■ **SELECTED EXTRACT**
[Start]
- From the left: Heiner Goebbels, Alfred Harth

Background information
- Origin: Frankfurt, Germany
- Years active: 1975–1988
- Labels: FMP, Recommended Records, Riskant
- Members: Heiner Goebbels, Alfred 23 Harth

= Duo Goebbels/Harth =

The Duo Goebbels/Harth (1975–1988)—combining German composer, music-theatre director and keyboardist Heiner Goebbels and German composer, multi-media artist and saxophonist Alfred 23 Harth—became famous for its adaptation of and departure from European composers, especially Hanns Eisler, implemented in a provocatively fresh manner into structured free improvisations and deploying content from areas beyond music. The duo was nicknamed the “Eisler brothers” by music critic W. Liefland. They later also experimented with different genres and sound collages, including electronic devices. The duo played in many international festivals and concerts in cities as diverse as Tel Aviv, Zagreb, West and East Berlin and South America.
[End]
■ **DATASET ENTRIES**
[Start]
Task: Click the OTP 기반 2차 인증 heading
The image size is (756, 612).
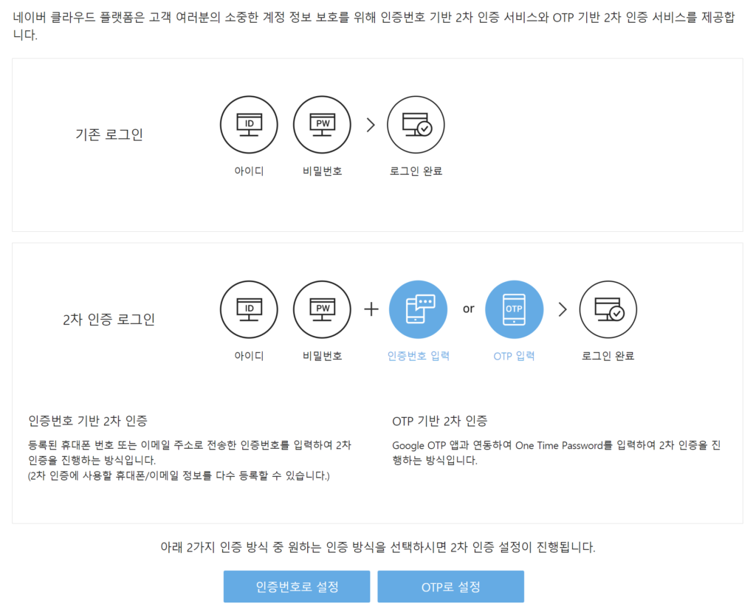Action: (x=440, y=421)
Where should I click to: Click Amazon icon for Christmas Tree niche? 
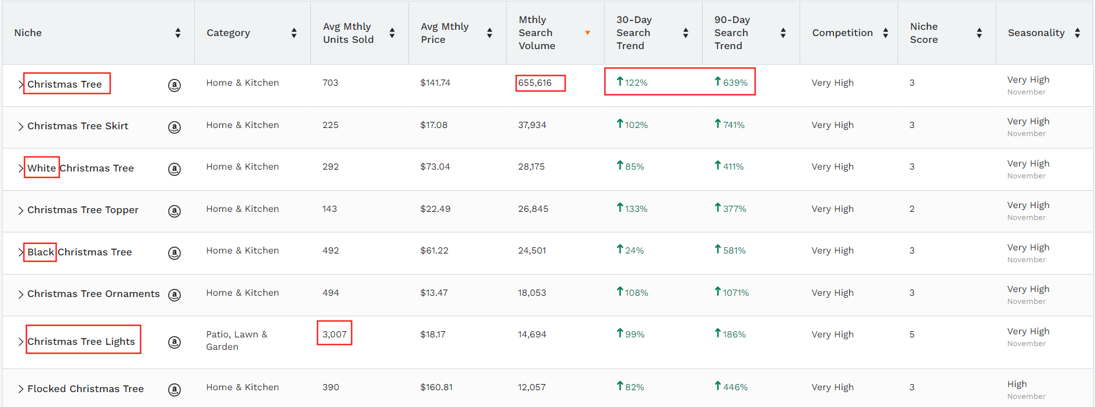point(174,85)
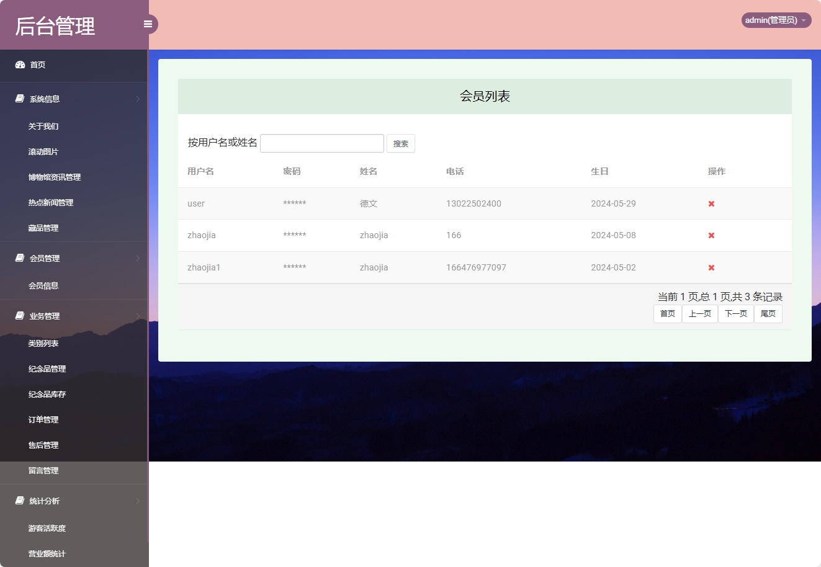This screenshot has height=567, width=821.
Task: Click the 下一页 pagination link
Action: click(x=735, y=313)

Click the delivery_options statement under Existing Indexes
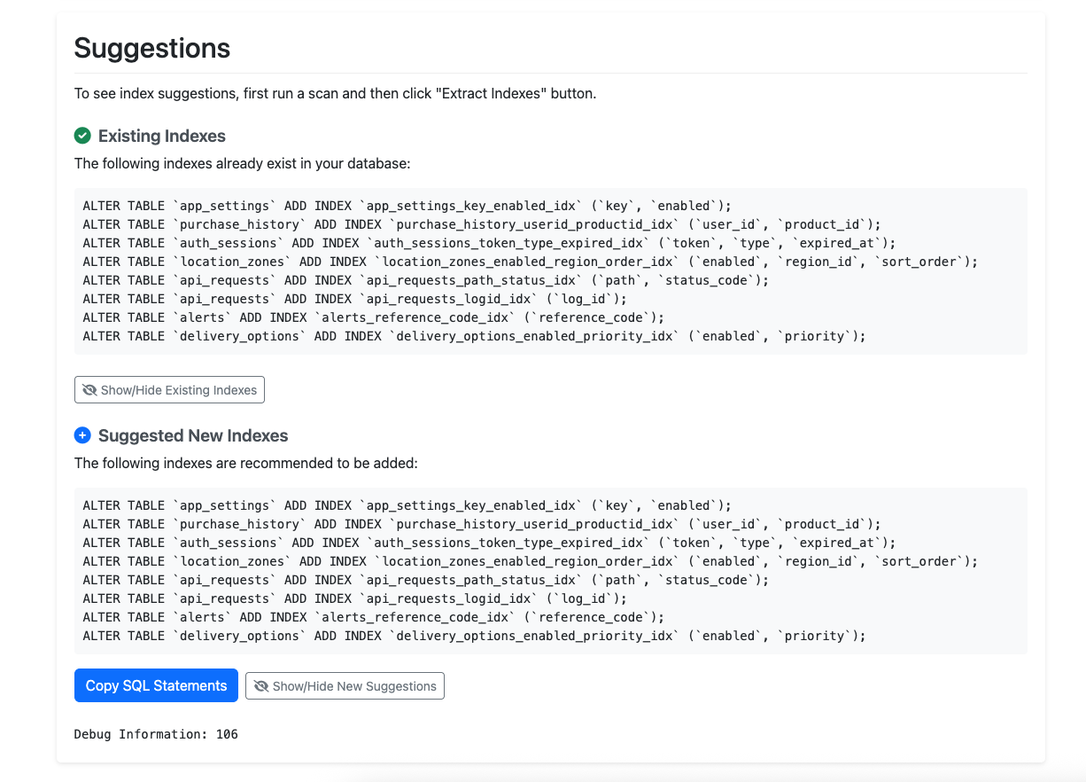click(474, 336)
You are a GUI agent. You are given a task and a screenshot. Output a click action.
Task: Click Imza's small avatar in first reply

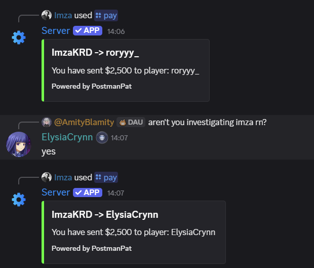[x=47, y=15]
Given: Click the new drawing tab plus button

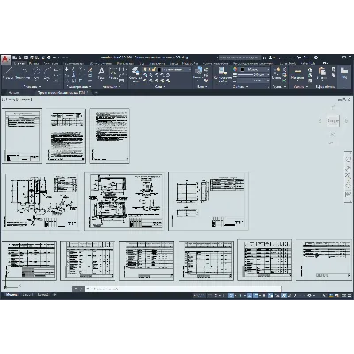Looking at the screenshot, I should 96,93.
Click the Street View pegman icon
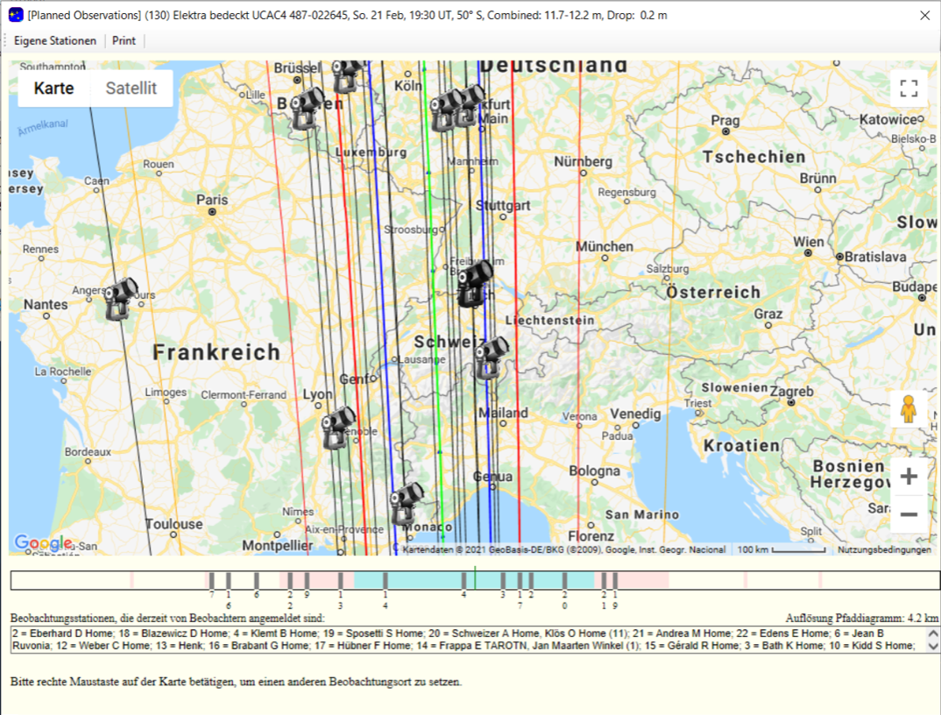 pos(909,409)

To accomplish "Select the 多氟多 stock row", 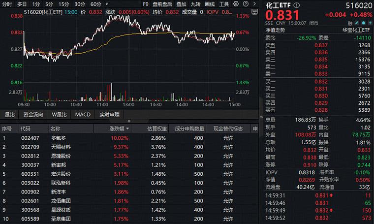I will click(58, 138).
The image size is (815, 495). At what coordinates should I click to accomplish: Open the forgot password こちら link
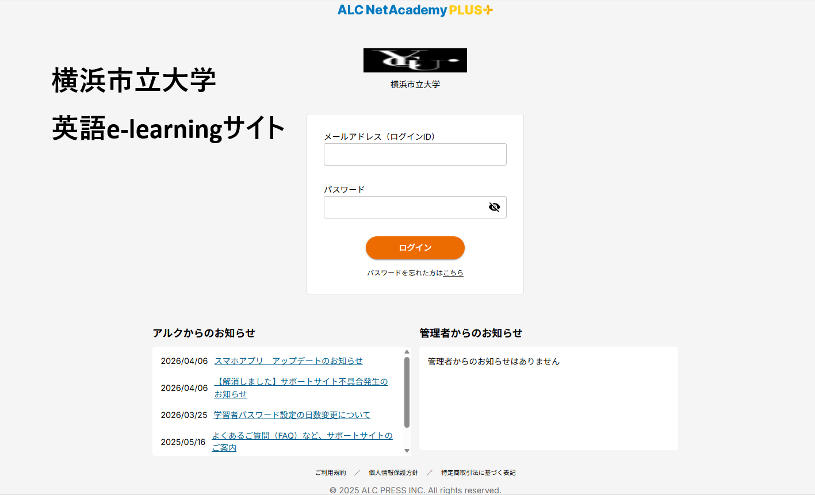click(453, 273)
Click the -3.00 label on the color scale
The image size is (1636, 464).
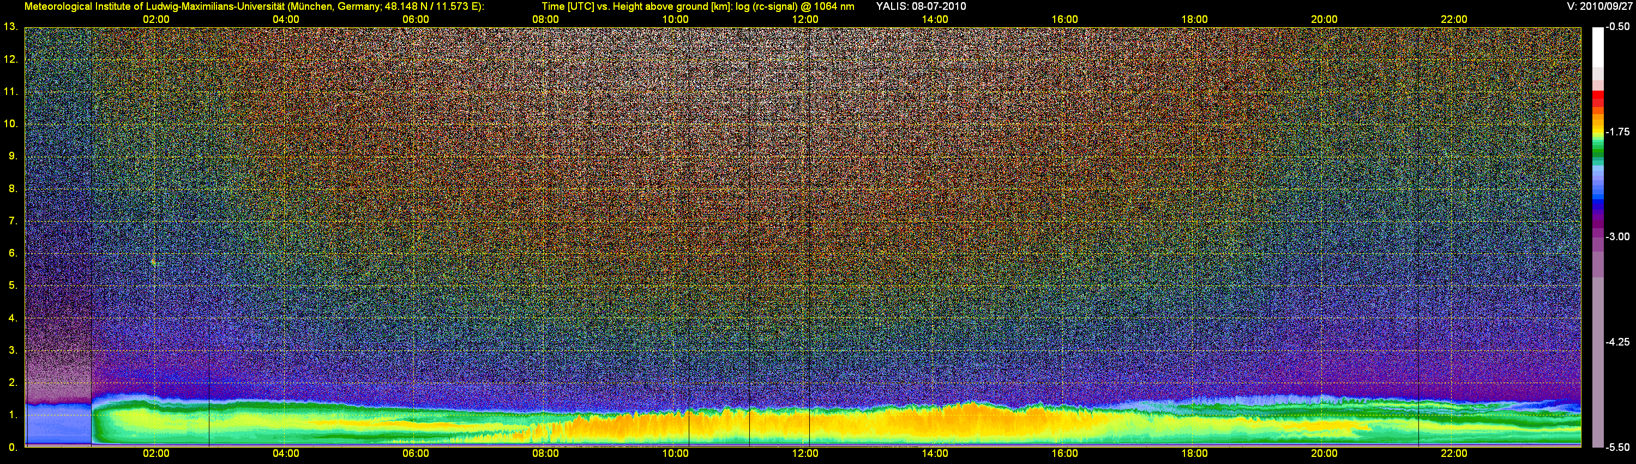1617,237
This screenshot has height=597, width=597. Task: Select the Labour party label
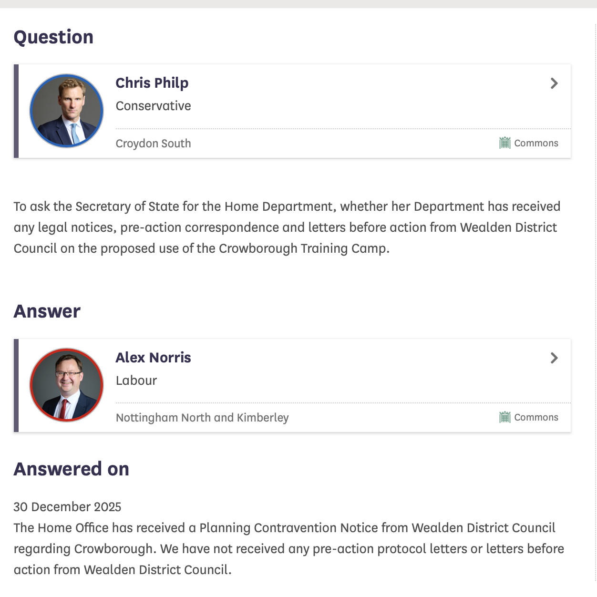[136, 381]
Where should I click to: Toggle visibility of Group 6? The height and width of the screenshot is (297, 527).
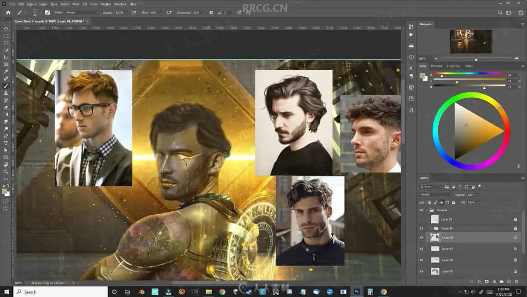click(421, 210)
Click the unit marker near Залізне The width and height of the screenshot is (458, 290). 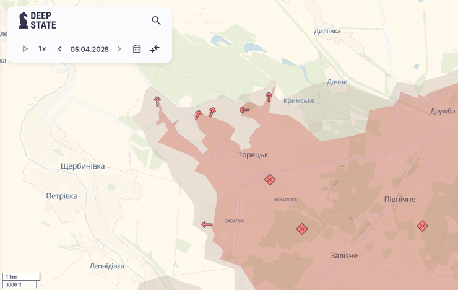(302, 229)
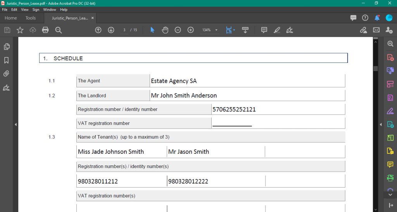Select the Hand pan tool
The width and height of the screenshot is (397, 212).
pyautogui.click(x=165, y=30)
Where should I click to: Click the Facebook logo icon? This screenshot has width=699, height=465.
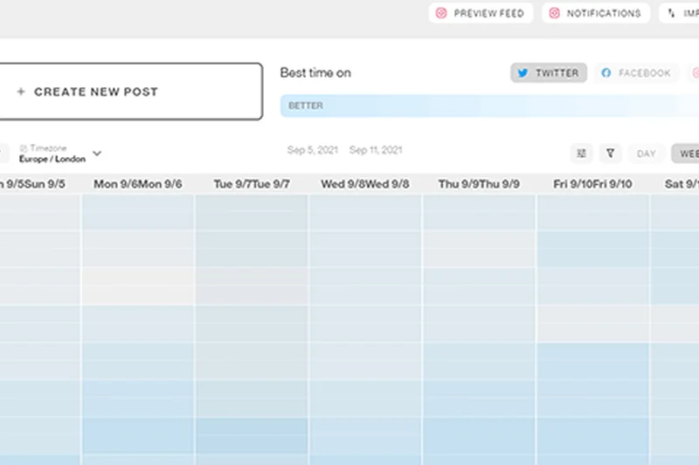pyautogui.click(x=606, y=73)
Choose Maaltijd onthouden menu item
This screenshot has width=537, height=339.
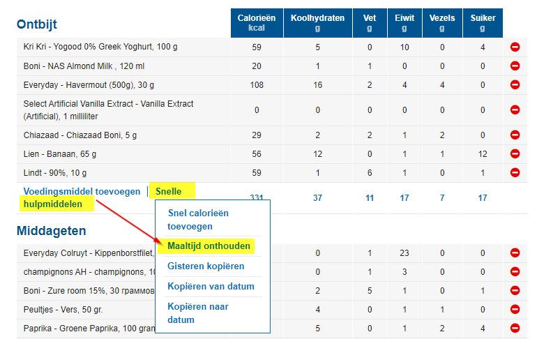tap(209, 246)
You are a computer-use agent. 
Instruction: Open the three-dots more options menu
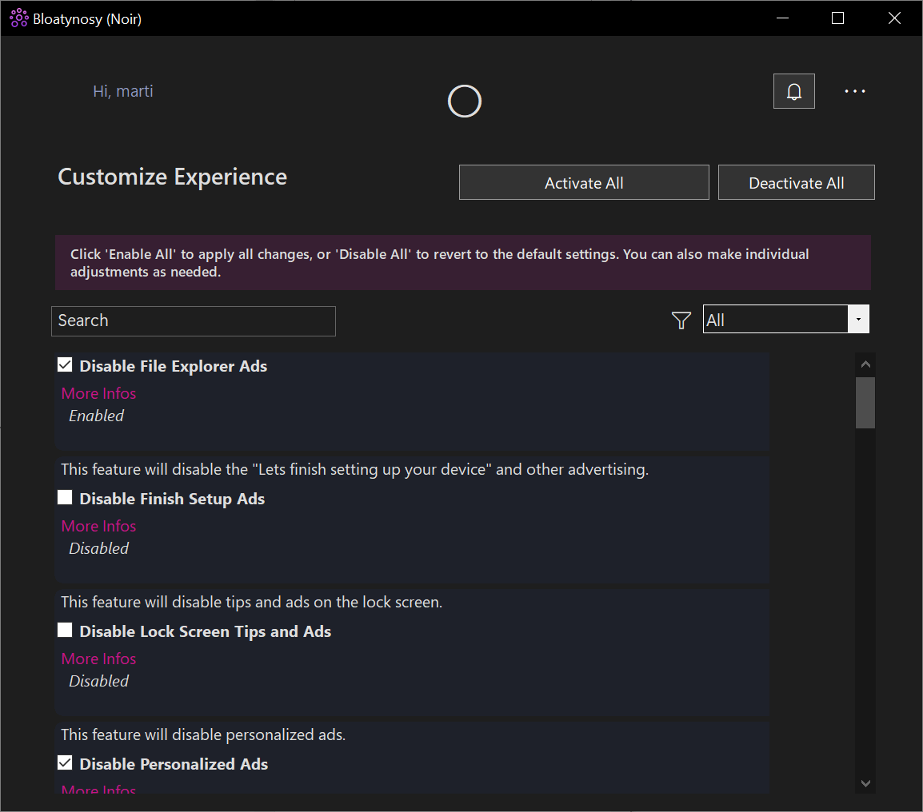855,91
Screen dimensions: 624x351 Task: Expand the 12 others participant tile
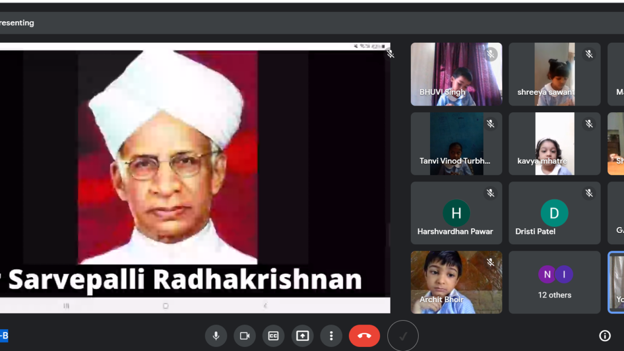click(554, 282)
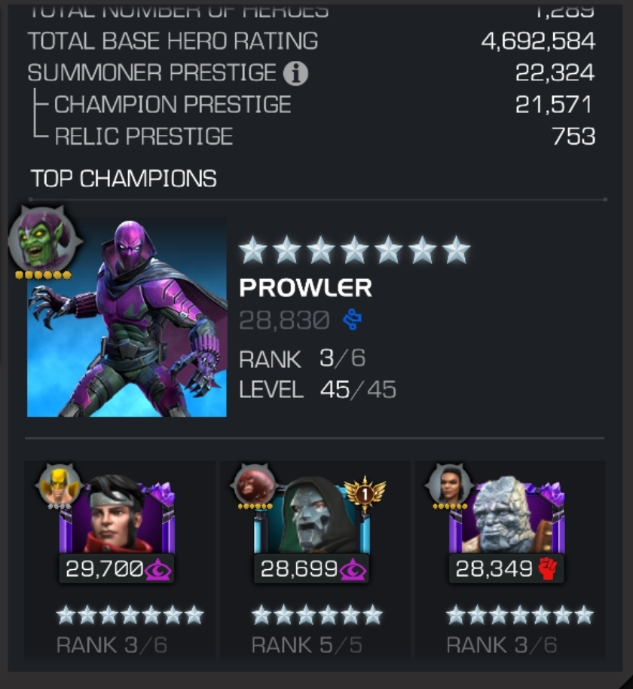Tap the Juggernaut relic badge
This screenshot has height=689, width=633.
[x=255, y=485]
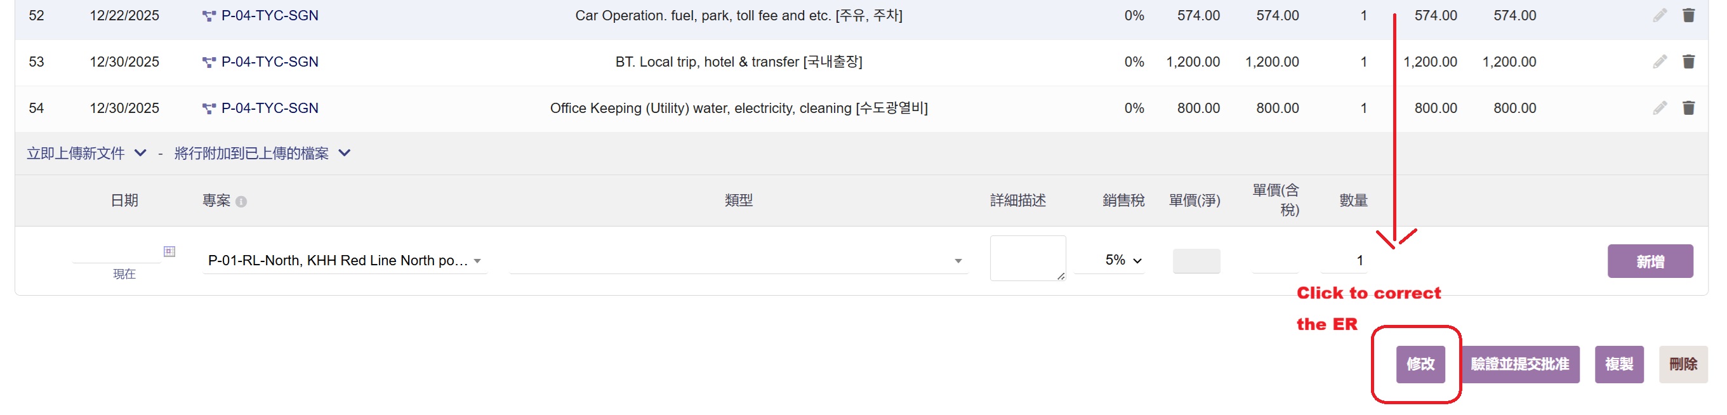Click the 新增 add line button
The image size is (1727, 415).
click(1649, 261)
[End]
■ **WRITTEN PROBLEM 1**
In the text about the Duo Goebbels/Harth, what nickname did music critic W. Liefland give the duo?
■ **WRITTEN PROBLEM 2**
Continue the text about the Duo Goebbels/Harth from the point at which it ends.

■ **TASK RESULT 1**
The "Eisler brothers."

■ **TASK RESULT 2**
==History and music==
Before the duo started, Heiner Goebbels especially admired the capabilities of Don Cherry, with whom about 15 years later he engaged in his project Der Mann im Fahrstuhl, adapted from Heiner Müller. In 1972, Goebbels moved from Landau to Frankfurt/Main to study sociology and complete a work on the German/Austrian composer Hanns Eisler. Meanwhile, Alfred 23 Harth was finishing his degree as an art teacher at the university in Frankfurt/Main, as well as his conscientious objector's civilian service in 1973–4, and in 1975 returned after three months of activity playing with the loft jazz scene in New York City (with Jay Clayton, John Fischer and Perry Robinson). Previously, he had formed the groups Just Music (1967–72) and E.M.T. (1972–74). He was then searching new musical companionship in the local Frankfurt music scene and joined a jazz-rock band comprising Goebbels on keyboards and drummer Uwe Schmitt, later in Gestalt et Jive, that shortly after broke apart while leaving some previously booked concerts open. Harth encouraged Goebbels to play one of the remaining concerts, freely improvising in a duo with him. They exchanged information, and during a rehearsal Harth played the melody of some Eisler songs on saxophone, which Goebbels accompanied on the piano. They continued improvising freely, thematically deconstructing Eisler's music just to have it emerge again in a twisted manner. They also extended the range of their instruments.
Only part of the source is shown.